-- START Text block --

Pierson students from 8th through 12th grades have been invited to tell local officials and community members exactly what it is they want at Bay Street Theater on Sunday, March 1 from 4 to 6 p.m. 

By Mara Certic

In an effort to zero in on what kids really want, Sag Harbor will give students in eighth through 12th grades the opportunity to speak their minds, make requests and ask questions to a panel of local figures and officials.

This Sunday, March 1, Sag Harbor’s third Student Speak Out will take place at Bay Street Theater. Students will have the chance at this parent-free event to freely ask questions of any of the 15 panelists, who will include Assemblyman Fred W. Thiele Jr., Sag Harbor Village Police Chief Tom Fabiano, John Jermain Memorial Library director Cathy Creedon, Suffolk County Legislator Jay Schneiderman and Kathryn Menu, co-publisher of the Sag Harbor Express.

-- END Text block --
-- START Material provided --

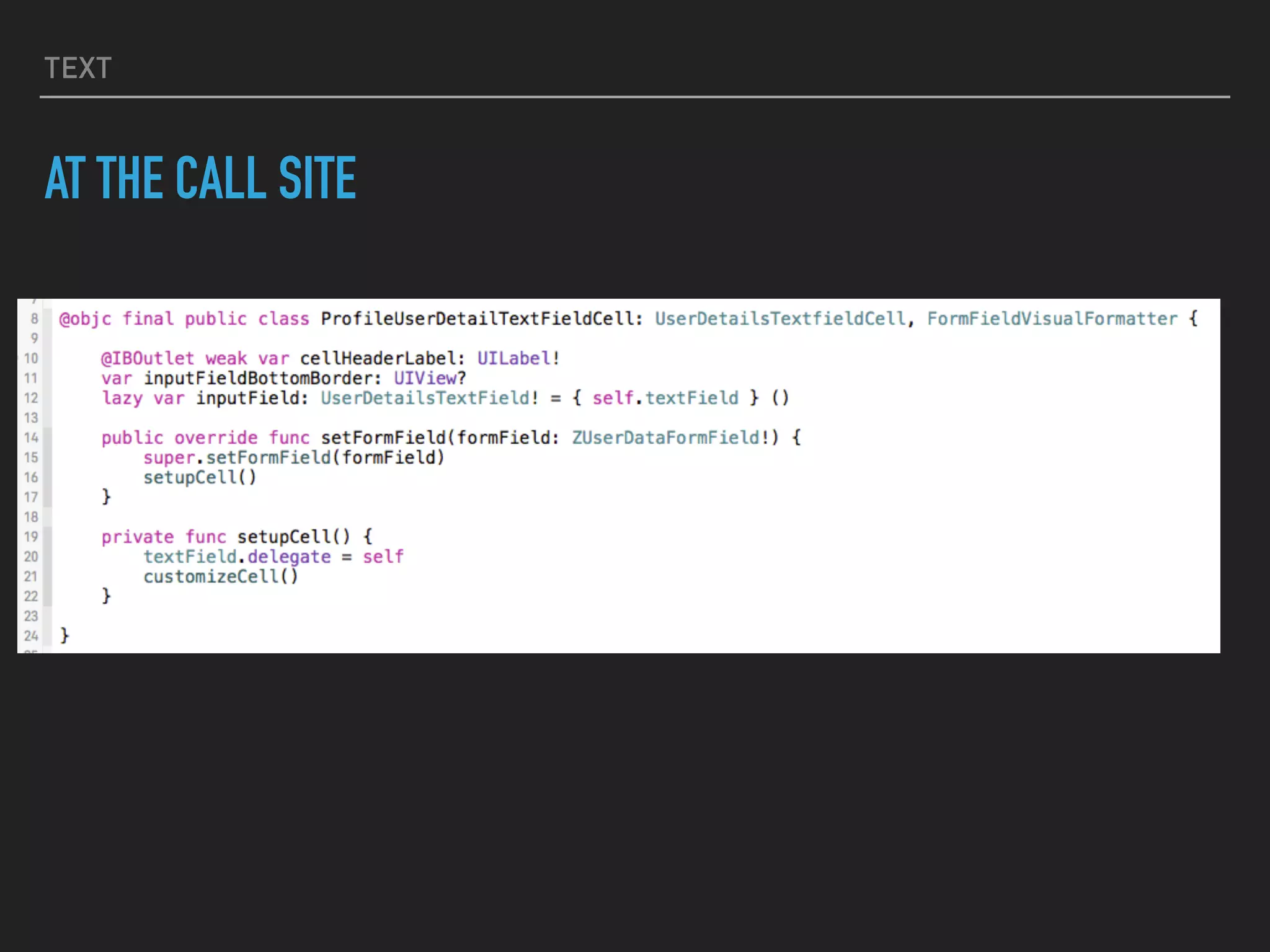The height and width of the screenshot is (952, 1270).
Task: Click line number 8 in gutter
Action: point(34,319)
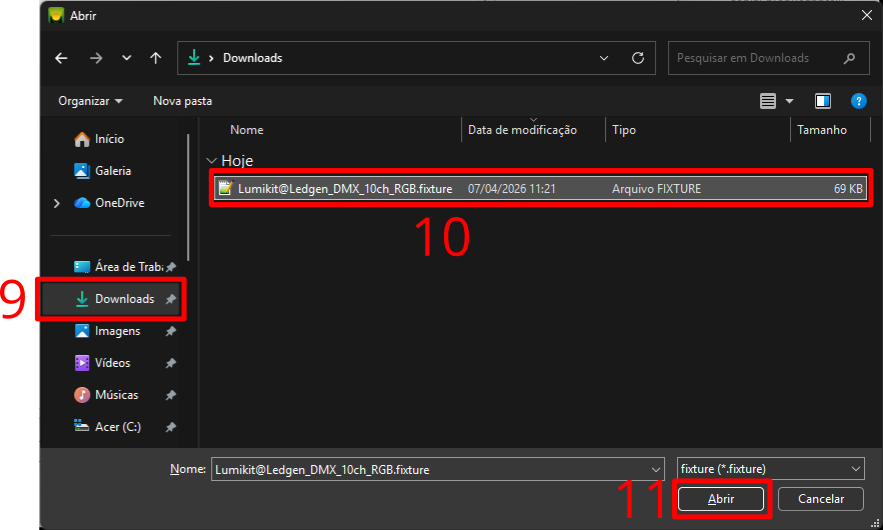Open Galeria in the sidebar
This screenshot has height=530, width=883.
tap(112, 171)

-- END Material provided --

** Task prompt **
Continue the news article about Sag Harbor's Student Speak Out at Bay Street Theater, starting right after its final sentence.

** The output **
“It’s really about giving the kids the opportunity to create the future of Sag Harbor,” said Benito Vilá, director of the Sag Harbor Coalition and an organizer of Sunday’s event.

Mr. Vilá said that the village really needs an event like this “to try to figure out what kids want,” and also in order to pinpoint meaningful and fun group activities teens would enjoy and that would benefit their lives. Mr. Vilá approached Debbie Skinner, director of the Youth Resource Center (formerly YARD) about his idea to get kids to speak out, and was told it had been done twice before in the village.

What was once the Sag Harbor Youth Committee was responsible for the first Speak Out in 1997, according to Linley Pennebaker Whelan.

“At the time the first Speak Out came about, we were trying to make things available for the kids in the Sag Harbor community,” she said in a phone interview on Tuesday.

“We realized they all wanted different things. It was really quite interesting—we realized not to have parents there and that we should have people in authority who could listen to the kids and maybe make differences,” she said.

Another of these multi-generational conversations was organized for 2001. Out of those two dialogues came Rec night at the high school, beach night in the summer and “a bunch of other things,” according to Ms. Pennebaker Whelan.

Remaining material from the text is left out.